Regarding the frozen assets, Choi called for Tehran’s cooperation in finding an adequate way to use the assets by acknowledging the “reality” that the financial systems of South Korea and the United States are closely linked and that consulting on the matter with Washington is inevitable, the ministry said.

During the visit, Choi held a series of meetings with top Iranian officials, including Foreign Minister Mohammad Javad Zarif and Kamal Kharrazi, the head of Iran’s Strategic Council on Foreign Relations.

Iran’s foreign minister told the South Korean official on Monday the measure taken by South Korean banks to freeze the Islamic Republic’s assets for fear of US sanctions constitute the main factor that prevents further expansion of relations between the two countries, calling on Seoul to take swift and necessary actions to settle the issue, according to Press TV.

“Given the health and economic consequences of the coronavirus, gaining access to these resources is currently the main priority in the two countries’ relations,” the top Iranian diplomat added.

Zarif noted that the “illegal move” by South Korean banks has elicited negative sentiments among the Iranian people and has seriously tarnished the image of this country, and this is why Iranian lawmakers have reiterated their legal right to address this issue, so that it could be resolved as soon as possible, Zarif said.

The South Korean official, for his part, said his country is determined to solve the issue and would make its utmost efforts to prepare the ground for Iran’s access to its assets.

Iranian authorities have said on several occasions that they expect South Korea to do more on the release of nearly $8.5 billion blocked illegally in two South Korean banks under the pretext of US sanctions against the Islamic Republic.

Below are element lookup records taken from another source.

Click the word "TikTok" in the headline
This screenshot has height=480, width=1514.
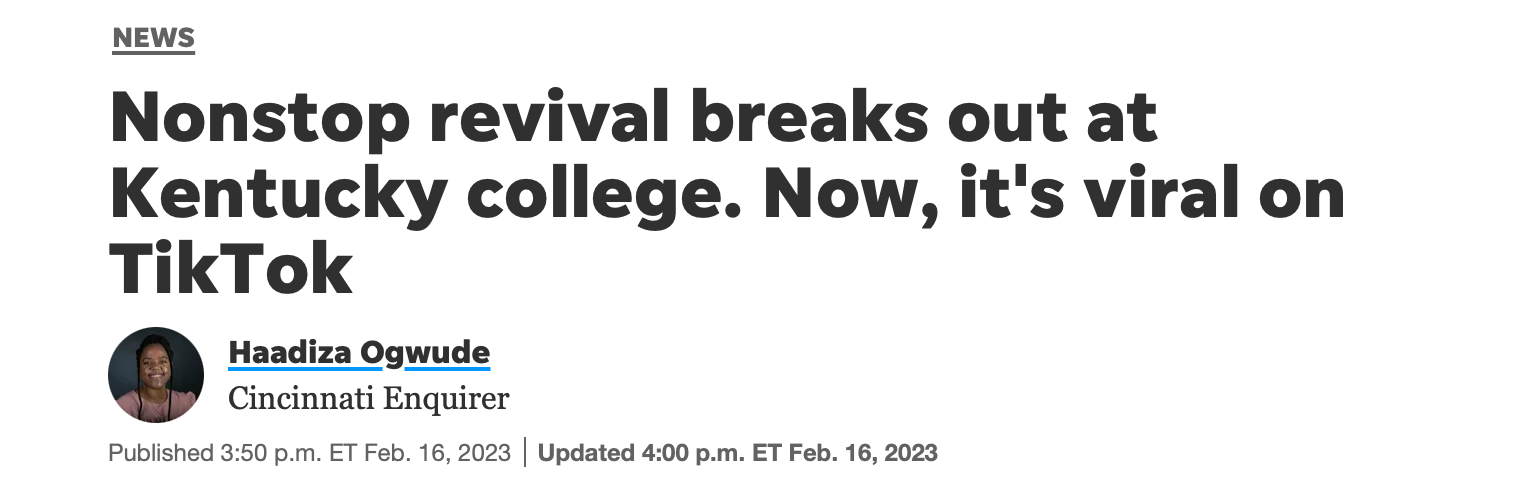point(231,269)
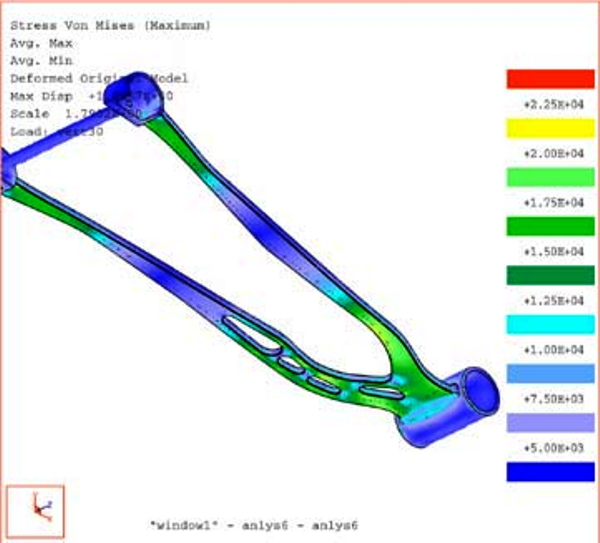
Task: Click the "window1" - anlys6 caption
Action: 252,525
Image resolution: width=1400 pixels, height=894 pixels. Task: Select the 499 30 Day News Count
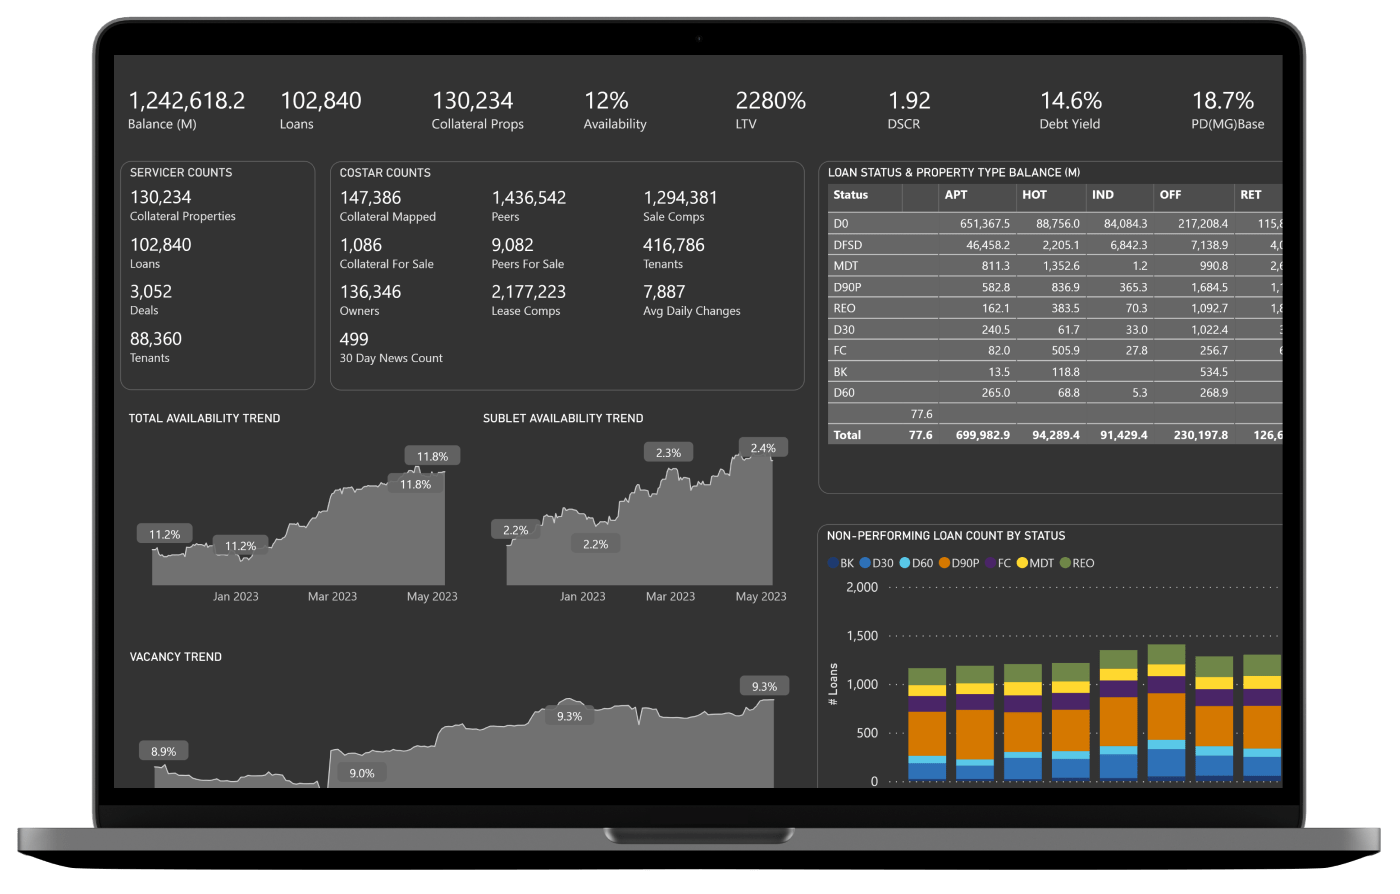point(390,347)
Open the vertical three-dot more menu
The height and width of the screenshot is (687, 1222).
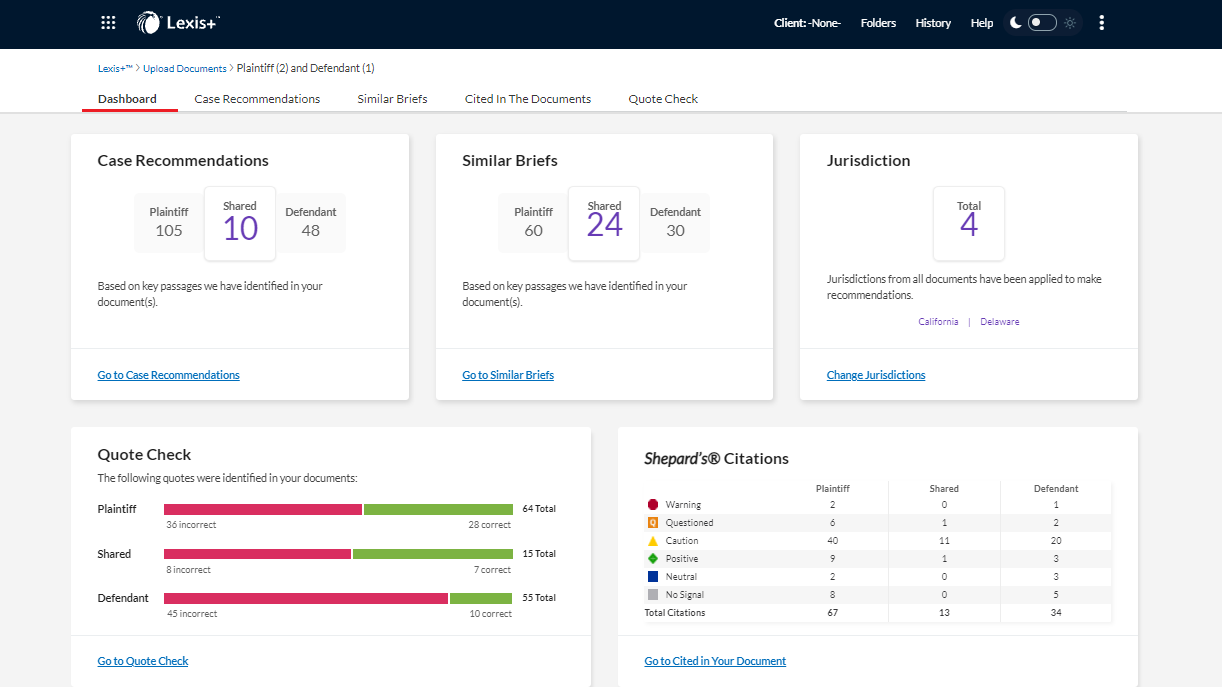(1101, 23)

Pointing to the seizure of a South Korean tanker by Iranian forces, Zarif said the ship was impounded for polluting the Persian Gulf waters.  “This is a merely technical issue, which is under investigation within the framework of legal and judicial regulations” and, therefore, it is not possible for the Iranian government to interfere in the judicial proceedings involving the tanker, he said.

The IRGC Navy said in a statement on January 4 that the Hankuk Chemi tanker had departed from the Petroleum Chemical Quay in Saudi Arabia’s Jubail port before being impounded for polluting the Persian Gulf waters with chemicals.

The statement added that the ship, which carried 7,200 tons of ethanol, is now being held at Iran’s southern Bandar Abbas port city.